Che cos’è bello? Su «Gusto» di Giorgio Agamben

Lo chiamiamo in causa per sigillare, compattare e tenere insieme un discorso che sembra impossibile. Ma che cos’è il «gusto»? Nel suo saggio, Agamben prova a rispondere a questa domanda.

11 minuti di lettura

Ogni persona si è trovata, almeno una volta nella vita, a discutere di un prodotto artistico; sia esso un quadro, una canzone o un film. Spesso, rimaniamo colpiti da chi non condivide la nostra opinione in materia. Quando veniamo contraddetti sulla bellezza di un’opera in noi sorge un certo senso di opposizione che ci porta a dibatterne la validità contro coloro che la deprezzano e la svalutano.
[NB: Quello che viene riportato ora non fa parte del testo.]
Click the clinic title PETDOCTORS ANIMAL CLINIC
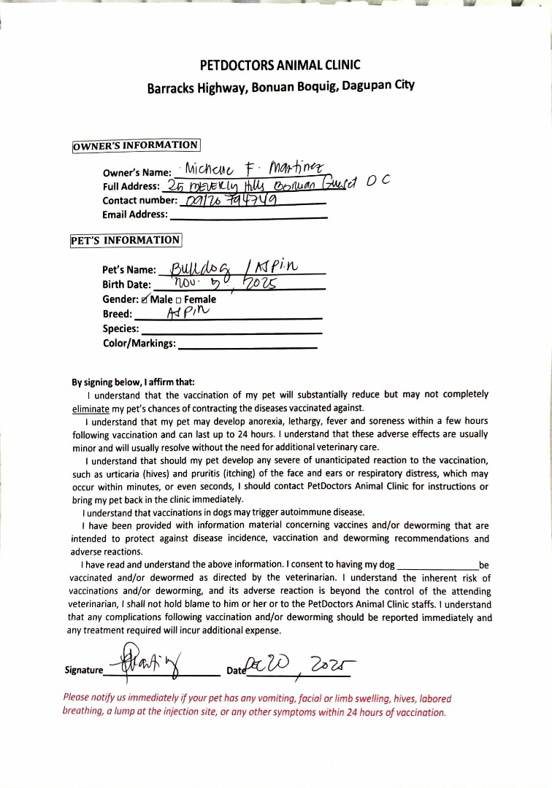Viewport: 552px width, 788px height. pos(280,65)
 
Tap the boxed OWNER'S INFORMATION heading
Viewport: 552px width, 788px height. pos(135,145)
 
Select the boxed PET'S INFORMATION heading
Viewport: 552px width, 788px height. pos(125,240)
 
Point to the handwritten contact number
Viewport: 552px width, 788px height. pos(226,200)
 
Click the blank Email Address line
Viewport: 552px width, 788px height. pos(248,216)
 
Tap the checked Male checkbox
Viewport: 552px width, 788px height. pos(145,299)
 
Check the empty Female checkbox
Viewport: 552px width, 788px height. pos(179,300)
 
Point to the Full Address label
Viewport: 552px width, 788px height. pos(131,186)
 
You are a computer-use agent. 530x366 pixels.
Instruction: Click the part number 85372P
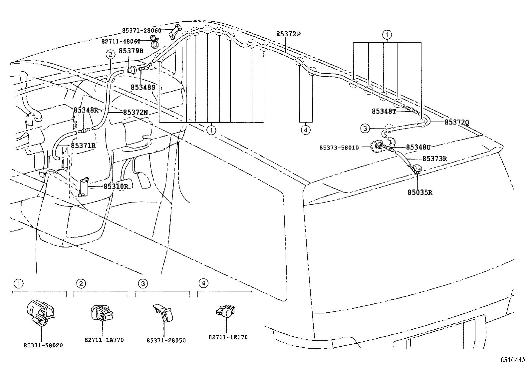(288, 34)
Solitamente, stremati dallo scontro argomentativo e d’innanzi all’impossibilità di trovare una misura comune fra noi e l’interlocutore, preferiamo portare la conversazione verso altri lidi marchiando il tema con la massima latina «De gustibus non est disputandum». Proprio qui, però, deve iniziare la riflessione: che cos’è questo «gusto» che chiamiamo in causa per sigillare, compattare e tenere insieme un discorso che, a tutti gli effetti, sembra impossibile? Su questo punto si è interrogato Giorgio Agamben in un testo tanto agile quanto incisivo intitolato, con estrema semplicità, Gusto (Quodlibet, 2015).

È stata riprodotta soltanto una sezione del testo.